THE US COERCIVE DIPLOMACY AND NORTH KOREA’S NUCLEAR CHALLENGE
Keywords:
US, Coercive Diplomacy, Korean Peninsula, Nuclear and Missile DevelopmentAbstract
Abstract
Coercive diplomacy is a useful tool employed by powerful states against the weaker actors for ensuring the latter’s compliance in matters related to maintaining the status-quo in International system. The US has increasingly used this instrument, particularly with regards to curtailing the proliferation of Weapons of Mass Destruction (WMDs). However, North Korea has turned out to be an anomaly in this regard, where US efforts to coerce the DPRK into a nuclear rollback have not only backfired so far, but have also weakened the probability of compliance on the US-preferred terms.
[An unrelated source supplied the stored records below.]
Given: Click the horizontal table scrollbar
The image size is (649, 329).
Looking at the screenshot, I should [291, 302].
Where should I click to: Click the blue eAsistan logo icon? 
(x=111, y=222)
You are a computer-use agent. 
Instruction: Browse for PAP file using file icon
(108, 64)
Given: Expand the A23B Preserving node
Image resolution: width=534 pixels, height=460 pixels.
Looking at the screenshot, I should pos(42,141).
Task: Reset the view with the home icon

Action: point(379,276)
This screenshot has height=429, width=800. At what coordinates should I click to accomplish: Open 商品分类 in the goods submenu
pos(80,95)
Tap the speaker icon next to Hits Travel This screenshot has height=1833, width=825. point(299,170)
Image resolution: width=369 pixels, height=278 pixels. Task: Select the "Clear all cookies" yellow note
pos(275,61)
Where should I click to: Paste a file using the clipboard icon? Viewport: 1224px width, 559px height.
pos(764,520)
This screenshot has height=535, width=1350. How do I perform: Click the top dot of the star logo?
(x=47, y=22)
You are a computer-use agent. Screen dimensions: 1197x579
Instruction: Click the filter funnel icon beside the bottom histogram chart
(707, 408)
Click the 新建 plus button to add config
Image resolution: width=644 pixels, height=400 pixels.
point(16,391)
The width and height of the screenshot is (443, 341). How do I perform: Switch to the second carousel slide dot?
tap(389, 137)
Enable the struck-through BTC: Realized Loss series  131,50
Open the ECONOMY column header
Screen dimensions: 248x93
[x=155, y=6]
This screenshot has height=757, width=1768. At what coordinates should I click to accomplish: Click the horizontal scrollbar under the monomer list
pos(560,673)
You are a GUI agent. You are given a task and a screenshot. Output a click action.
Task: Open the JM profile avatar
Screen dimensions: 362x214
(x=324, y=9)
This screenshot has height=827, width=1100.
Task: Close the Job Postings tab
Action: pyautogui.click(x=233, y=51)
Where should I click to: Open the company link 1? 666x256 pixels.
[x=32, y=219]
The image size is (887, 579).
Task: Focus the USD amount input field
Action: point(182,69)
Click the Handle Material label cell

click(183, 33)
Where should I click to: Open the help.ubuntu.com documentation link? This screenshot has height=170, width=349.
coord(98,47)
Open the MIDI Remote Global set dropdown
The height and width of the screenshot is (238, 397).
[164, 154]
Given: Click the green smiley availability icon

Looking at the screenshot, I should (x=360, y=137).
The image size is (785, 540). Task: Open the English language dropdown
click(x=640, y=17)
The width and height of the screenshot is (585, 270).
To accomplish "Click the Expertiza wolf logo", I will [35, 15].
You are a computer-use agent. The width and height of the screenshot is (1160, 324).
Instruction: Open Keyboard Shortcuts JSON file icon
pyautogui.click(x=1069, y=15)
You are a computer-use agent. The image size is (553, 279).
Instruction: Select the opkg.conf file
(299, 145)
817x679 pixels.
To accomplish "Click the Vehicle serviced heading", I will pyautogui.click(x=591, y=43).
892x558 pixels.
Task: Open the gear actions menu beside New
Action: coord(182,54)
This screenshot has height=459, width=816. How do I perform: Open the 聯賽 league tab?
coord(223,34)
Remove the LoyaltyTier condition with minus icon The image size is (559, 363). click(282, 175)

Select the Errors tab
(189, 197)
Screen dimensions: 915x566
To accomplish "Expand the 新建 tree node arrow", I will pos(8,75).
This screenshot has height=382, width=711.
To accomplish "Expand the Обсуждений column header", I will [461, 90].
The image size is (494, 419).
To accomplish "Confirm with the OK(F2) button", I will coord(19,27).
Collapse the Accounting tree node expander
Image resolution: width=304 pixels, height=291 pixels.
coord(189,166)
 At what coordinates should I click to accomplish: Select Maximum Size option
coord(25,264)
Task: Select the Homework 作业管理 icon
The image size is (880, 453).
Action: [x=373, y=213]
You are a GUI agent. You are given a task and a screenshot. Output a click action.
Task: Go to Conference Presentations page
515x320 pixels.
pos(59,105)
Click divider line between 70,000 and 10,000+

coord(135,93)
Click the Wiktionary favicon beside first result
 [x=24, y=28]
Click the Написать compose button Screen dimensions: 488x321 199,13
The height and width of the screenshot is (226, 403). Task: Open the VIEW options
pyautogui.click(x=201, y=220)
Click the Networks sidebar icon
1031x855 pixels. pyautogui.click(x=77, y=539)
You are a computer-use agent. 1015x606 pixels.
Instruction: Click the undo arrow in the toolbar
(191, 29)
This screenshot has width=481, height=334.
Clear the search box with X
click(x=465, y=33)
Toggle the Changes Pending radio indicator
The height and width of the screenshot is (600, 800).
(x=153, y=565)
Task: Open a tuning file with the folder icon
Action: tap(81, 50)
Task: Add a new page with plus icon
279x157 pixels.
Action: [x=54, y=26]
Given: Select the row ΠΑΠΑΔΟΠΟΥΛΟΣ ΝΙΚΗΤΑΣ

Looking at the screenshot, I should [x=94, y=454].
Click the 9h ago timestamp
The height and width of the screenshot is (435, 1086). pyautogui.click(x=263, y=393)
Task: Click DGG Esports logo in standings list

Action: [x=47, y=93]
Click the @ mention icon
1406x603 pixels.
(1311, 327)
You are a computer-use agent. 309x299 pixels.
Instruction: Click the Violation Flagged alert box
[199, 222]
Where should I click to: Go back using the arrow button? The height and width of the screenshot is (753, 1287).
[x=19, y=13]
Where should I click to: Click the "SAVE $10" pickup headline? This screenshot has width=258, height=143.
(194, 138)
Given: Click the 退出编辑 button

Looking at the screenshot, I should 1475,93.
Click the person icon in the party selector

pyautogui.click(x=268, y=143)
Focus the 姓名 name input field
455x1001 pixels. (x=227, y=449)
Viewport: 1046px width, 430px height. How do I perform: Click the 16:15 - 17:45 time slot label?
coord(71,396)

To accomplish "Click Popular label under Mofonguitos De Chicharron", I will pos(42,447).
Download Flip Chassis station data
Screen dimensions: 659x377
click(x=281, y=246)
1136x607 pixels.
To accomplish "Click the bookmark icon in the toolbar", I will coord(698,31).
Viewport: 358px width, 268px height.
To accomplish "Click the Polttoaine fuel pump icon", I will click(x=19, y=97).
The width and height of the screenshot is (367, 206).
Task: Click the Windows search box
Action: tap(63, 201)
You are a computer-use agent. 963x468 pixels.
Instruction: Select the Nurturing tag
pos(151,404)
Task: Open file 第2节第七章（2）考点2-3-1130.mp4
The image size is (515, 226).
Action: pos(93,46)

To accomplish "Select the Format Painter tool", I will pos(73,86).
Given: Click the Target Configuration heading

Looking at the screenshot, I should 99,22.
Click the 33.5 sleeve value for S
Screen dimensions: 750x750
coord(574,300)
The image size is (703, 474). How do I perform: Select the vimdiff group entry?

North Korea’s nuclear and missile programmes have expanded ever since they were first developed, viewed today as an ever-larger threat for US homeland security and American allies. These dynamics are suggestive of the fact that US approach towards North Korea needs some modification. It is imperative for the US to diversify the tools employed within this coercive diplomacy framework such that the element of ‘coerciveness’ gets contained while that of ‘diplomacy’ gets reinforced. It is high time that US learns from earlier policy failures regarding the Korean peninsula and brings flexibility in its response if ensuring regional and global peace is the ultimate end being sought.